Write out precisely the lines beginning with the line that contains "How do I perform: Open the" and ending with the last line of the entries, and no other lines.

Source records
□ □ □

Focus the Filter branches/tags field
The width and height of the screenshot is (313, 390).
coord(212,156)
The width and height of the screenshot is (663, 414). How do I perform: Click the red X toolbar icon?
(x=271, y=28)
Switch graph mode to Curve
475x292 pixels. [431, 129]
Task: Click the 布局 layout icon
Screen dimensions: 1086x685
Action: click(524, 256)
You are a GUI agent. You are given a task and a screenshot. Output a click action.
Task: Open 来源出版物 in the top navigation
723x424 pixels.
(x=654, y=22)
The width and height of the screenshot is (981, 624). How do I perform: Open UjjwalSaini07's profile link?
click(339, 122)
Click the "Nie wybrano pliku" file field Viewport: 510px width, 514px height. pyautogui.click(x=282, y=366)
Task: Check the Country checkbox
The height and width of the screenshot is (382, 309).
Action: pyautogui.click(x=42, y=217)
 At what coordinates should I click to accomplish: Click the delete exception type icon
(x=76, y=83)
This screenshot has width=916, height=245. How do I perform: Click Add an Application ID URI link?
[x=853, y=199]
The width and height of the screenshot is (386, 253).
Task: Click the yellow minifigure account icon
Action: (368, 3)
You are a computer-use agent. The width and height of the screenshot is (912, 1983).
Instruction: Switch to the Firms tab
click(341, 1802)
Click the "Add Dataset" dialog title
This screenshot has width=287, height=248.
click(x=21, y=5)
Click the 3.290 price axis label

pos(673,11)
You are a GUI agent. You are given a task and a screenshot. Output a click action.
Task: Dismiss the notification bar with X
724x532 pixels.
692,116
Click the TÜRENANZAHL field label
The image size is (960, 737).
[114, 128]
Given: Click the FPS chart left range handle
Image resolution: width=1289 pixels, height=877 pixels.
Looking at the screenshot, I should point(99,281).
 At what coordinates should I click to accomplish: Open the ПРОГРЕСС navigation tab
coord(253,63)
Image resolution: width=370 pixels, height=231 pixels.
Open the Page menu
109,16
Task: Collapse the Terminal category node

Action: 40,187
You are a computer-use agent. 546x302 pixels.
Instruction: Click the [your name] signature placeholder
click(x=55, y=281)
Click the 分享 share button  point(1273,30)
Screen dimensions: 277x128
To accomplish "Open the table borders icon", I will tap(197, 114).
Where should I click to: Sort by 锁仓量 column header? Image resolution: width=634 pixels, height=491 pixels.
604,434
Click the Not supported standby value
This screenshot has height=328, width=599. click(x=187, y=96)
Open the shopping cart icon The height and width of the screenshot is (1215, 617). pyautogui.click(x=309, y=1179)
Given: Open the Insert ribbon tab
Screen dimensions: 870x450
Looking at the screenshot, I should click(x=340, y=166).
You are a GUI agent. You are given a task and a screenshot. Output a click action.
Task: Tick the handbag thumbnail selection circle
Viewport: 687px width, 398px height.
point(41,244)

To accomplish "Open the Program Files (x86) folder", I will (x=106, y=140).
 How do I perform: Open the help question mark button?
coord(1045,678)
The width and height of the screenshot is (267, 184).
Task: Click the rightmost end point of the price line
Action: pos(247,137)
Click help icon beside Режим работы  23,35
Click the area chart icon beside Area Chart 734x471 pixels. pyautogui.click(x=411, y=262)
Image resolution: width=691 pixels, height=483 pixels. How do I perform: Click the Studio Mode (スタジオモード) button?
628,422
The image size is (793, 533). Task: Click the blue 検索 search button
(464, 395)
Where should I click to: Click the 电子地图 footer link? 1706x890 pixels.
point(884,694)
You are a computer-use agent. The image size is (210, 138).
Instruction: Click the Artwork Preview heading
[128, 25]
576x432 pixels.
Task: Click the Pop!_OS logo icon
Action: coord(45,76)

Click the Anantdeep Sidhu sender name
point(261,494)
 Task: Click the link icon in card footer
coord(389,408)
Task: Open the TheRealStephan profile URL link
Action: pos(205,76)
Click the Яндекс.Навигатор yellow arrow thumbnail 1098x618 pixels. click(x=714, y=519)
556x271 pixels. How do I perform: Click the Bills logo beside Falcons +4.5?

□ □ □

**Result below**
 How do I perform: Open the help question mark button?
coord(1045,678)
The width and height of the screenshot is (267, 184).
Task: Click the rightmost end point of the price line
Action: pos(247,137)
Click help icon beside Режим работы  23,35
Click the area chart icon beside Area Chart 734x471 pixels. pyautogui.click(x=411, y=262)
Image resolution: width=691 pixels, height=483 pixels. How do I perform: Click the Studio Mode (スタジオモード) button?
628,422
The image size is (793, 533). Task: Click the blue 検索 search button
(464, 395)
Where should I click to: Click the 电子地图 footer link? 1706x890 pixels.
point(884,694)
You are a computer-use agent. The image size is (210, 138).
Instruction: Click the Artwork Preview heading
[128, 25]
576x432 pixels.
Task: Click the Pop!_OS logo icon
Action: coord(45,76)

Click the Anantdeep Sidhu sender name
point(261,494)
 Task: Click the link icon in card footer
coord(389,408)
Task: Open the TheRealStephan profile URL link
Action: pos(205,76)
Click the Яндекс.Навигатор yellow arrow thumbnail 1098x618 pixels. click(x=714, y=519)
556x271 pixels. How do I perform: Click the Bills logo beside Falcons +4.5?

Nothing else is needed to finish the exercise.